Can CBD Help you Quit Cigarettes?

Liz Filmer
12 May 2023

Quitting smoking can be challenging, but new research suggests that CBD may help.

A  study by Washington State University found that CBD could inhibit nicotine metabolism. CBD was tested on microsomes from human liver tissue to see how nicotine metabolism was influenced.

Researchers found that several enzymes were inhibited, concluding that CBD could curb cigarette cravings. Research suggests that one particular enzyme metabolizes more than 70% of nicotine and could be inhibited by relatively low doses of CBD.

CBD may be a non-addictive substitute for cigarettes and may help people quit smoking.

CBD may have anxiolytic effects, meaning it can reduce anxiety and stress, helping people to cope with the withdrawal symptoms when quitting smoking.

CBD has also been shown to have good prospects as a drug addiction treatment and may help reduce cravings for nicotine. Vaporized CBD, in particular, maybe a good alternative. As users must inhale the vapour, they would mimic the same action of smoking, a habit they might repeat several times daily.

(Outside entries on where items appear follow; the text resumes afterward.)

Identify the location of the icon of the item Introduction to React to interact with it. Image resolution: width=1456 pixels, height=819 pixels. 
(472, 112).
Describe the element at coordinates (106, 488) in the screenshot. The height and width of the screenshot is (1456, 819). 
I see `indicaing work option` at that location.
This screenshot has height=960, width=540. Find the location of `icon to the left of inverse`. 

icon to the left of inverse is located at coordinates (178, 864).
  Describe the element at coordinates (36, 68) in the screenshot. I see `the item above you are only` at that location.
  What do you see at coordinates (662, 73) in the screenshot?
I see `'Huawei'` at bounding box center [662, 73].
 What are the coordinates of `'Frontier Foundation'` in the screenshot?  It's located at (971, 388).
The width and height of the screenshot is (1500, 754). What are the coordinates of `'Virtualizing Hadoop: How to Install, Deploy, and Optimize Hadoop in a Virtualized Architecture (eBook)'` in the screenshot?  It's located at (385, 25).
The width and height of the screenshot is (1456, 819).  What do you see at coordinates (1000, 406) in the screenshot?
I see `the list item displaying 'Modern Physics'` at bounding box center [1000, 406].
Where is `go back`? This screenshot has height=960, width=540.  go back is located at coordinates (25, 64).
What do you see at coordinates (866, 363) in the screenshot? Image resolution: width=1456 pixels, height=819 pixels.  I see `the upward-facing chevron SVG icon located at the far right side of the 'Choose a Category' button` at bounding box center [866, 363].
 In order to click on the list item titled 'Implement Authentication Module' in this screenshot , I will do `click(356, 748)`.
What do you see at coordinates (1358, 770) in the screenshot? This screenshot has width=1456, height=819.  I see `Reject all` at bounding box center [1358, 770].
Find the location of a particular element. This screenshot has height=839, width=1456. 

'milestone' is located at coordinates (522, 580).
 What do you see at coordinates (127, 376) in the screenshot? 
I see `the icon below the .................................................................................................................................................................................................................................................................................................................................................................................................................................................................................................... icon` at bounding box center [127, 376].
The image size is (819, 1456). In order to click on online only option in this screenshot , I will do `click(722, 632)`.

Chronic smoking can lead to inflammation and lung damage, making quitting even more difficult. CBD's anti-inflammatory properties may help reduce inflammation and promote lung healing.

One concern is that using CBD to quit smoking is just replacing one harmful habit with another. However, side effects are often mild and temporary. In addition, the substance is not harmful or addictive.

  "CBD exhibits no effects indicative of any abuse or dependence potential in humans," -The World Health Organization (WHO) 

CBD could therefore be an effective method of replacing a habit without becoming habit-forming itself. However, further research is needed to explore CBD as a quitting smoking tool. 

While the currently available evidence is encouraging, the theory needs to be further tested on smokers to see if it can help people stop smoking for good.

The news that CBD  may help you quit smoking is promising, but changing your habits will need more than one treatment or lifestyle tweak. It often requires a multi-pronged approach, including looking at why you smoke and changing your environment to support you.